Task inputs Block Start

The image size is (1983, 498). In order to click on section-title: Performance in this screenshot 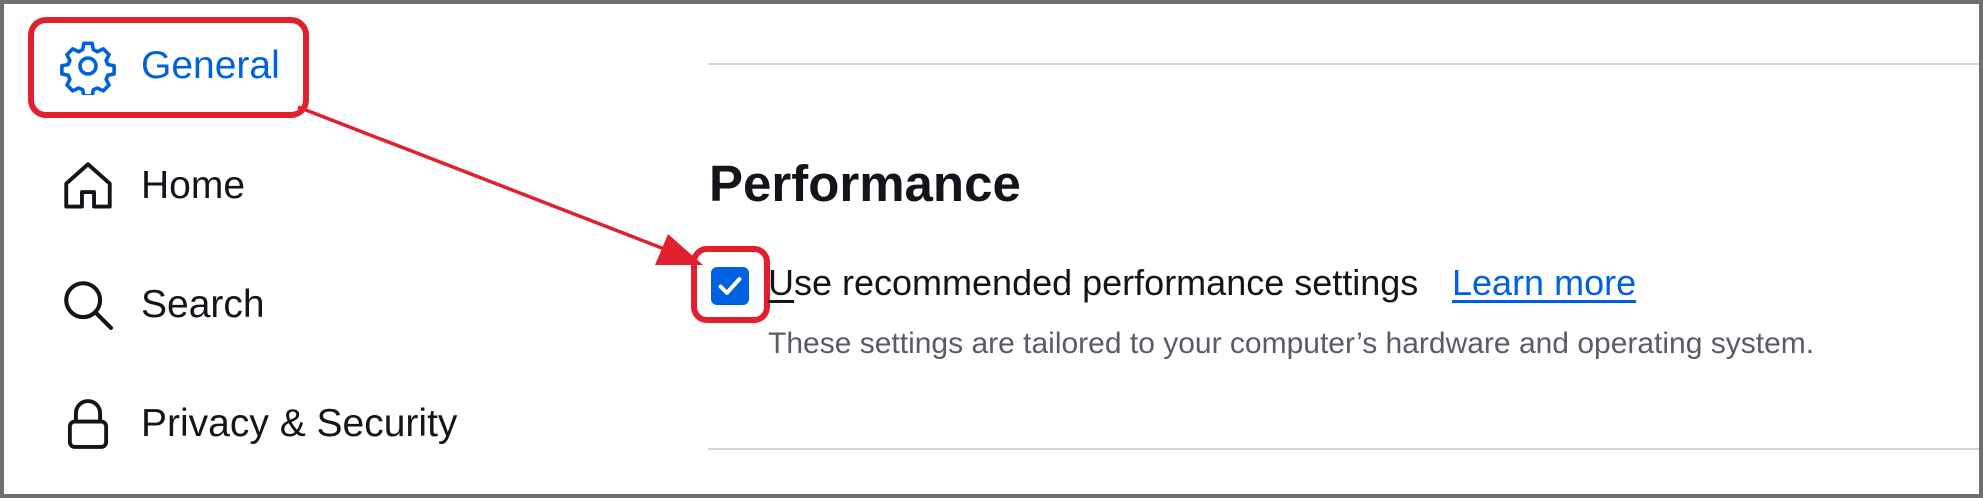, I will do `click(865, 184)`.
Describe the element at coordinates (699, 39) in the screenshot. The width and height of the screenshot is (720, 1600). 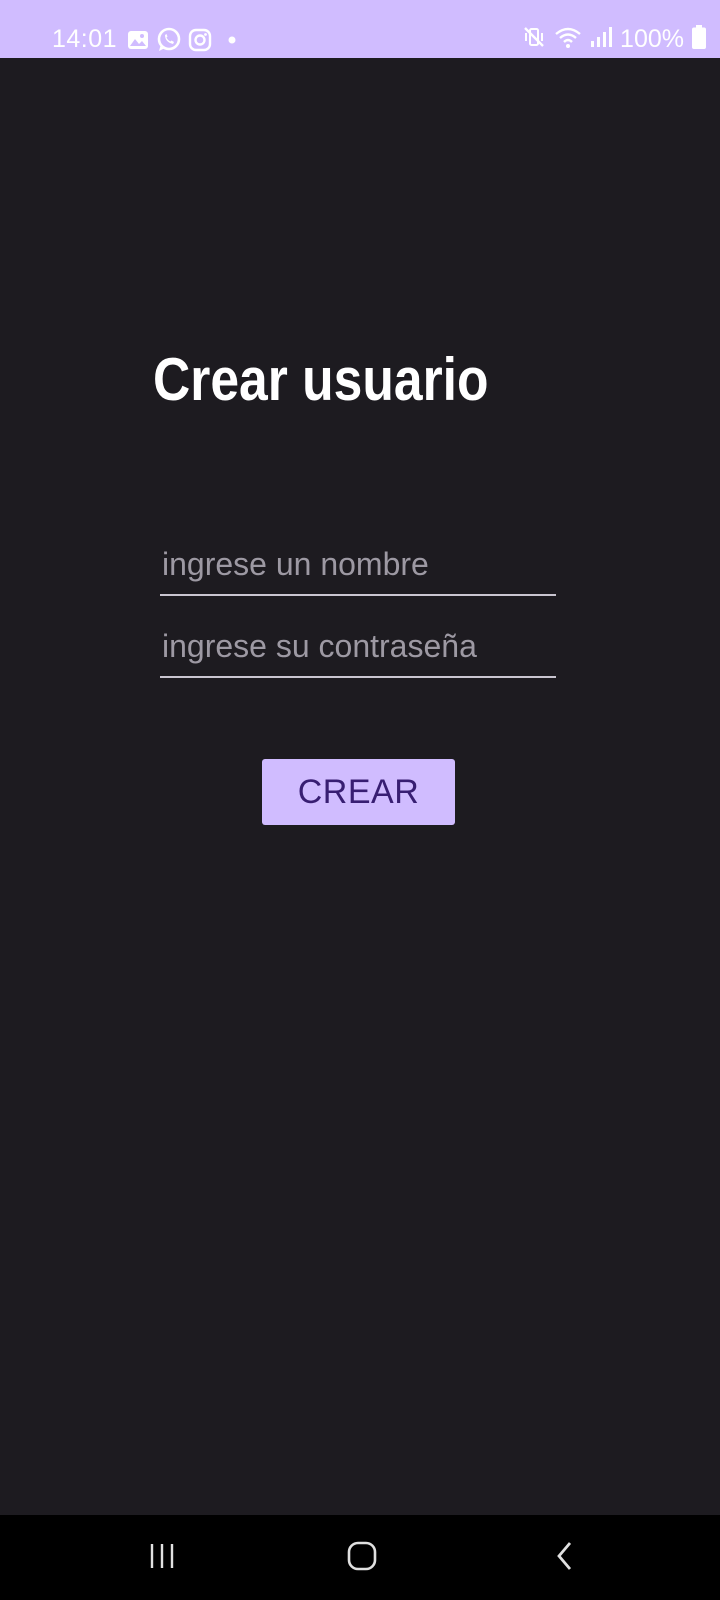
I see `battery-icon` at that location.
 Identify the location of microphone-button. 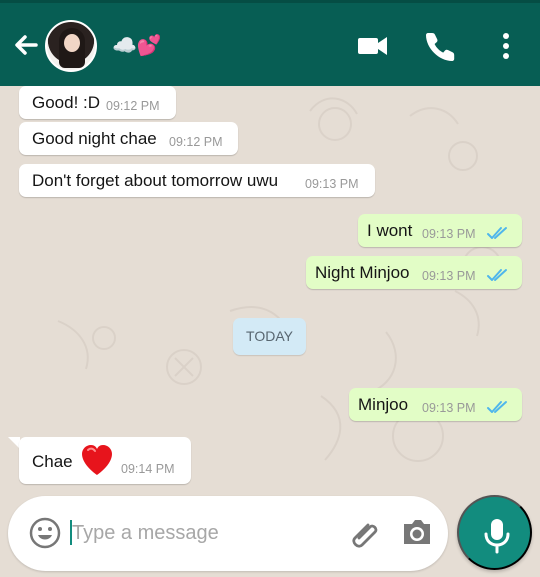
(494, 532).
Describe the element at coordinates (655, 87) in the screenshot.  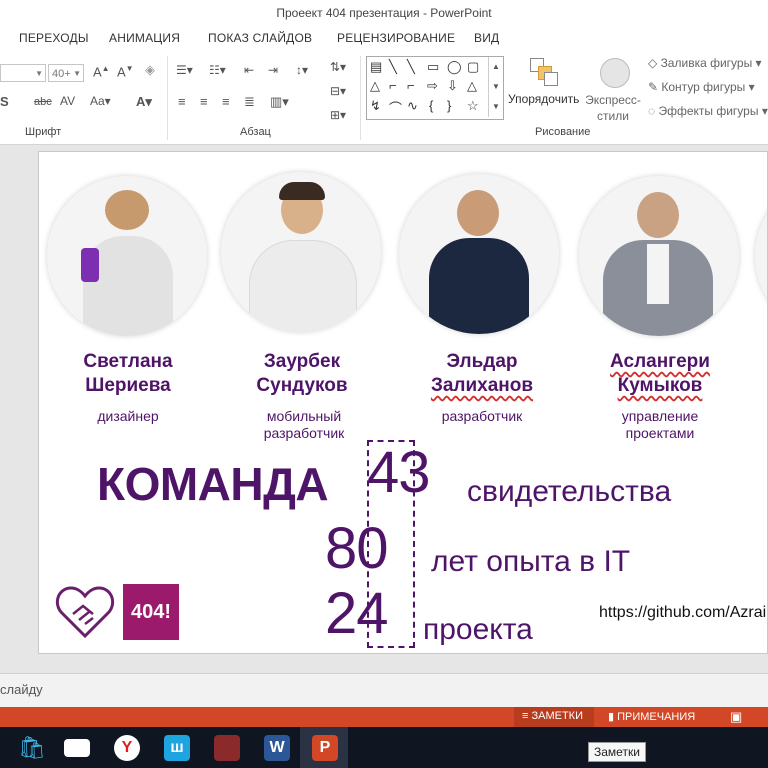
I see `pen-icon: ✎` at that location.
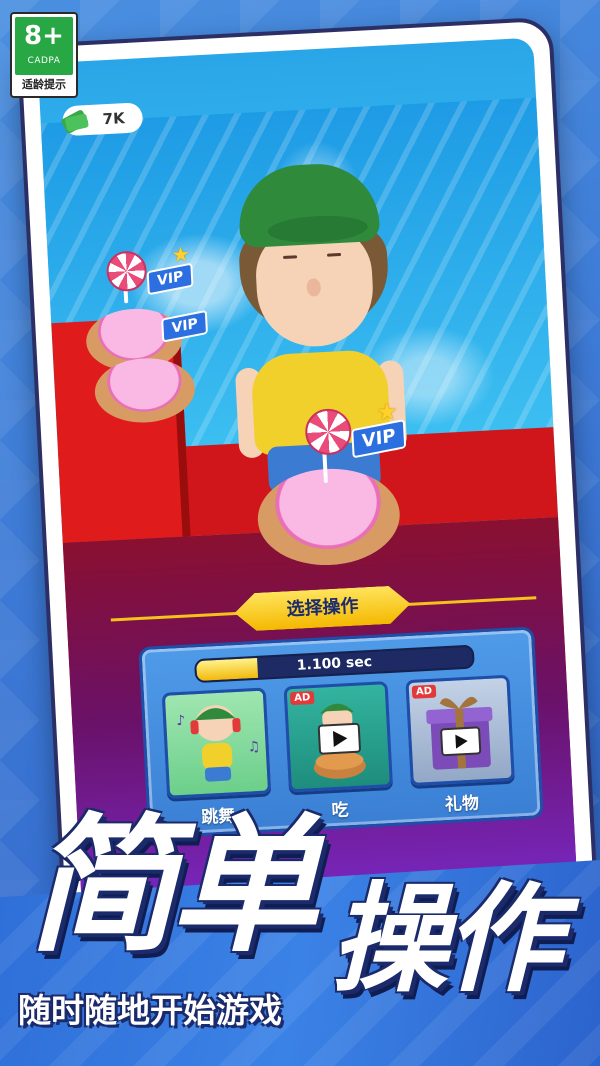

Task inputs Block End

*Problem requirements*
Lay out the entries as a JSON list of strings, one string per line, starting at the line that has "Describe the element at coordinates (655, 87)" and continuing through the end of the entries. Leave out the pictures and any blank lines.

*Final answer*
[
  "Describe the element at coordinates (655, 87) in the screenshot.  ",
  "I see `pen-icon: ✎` at that location."
]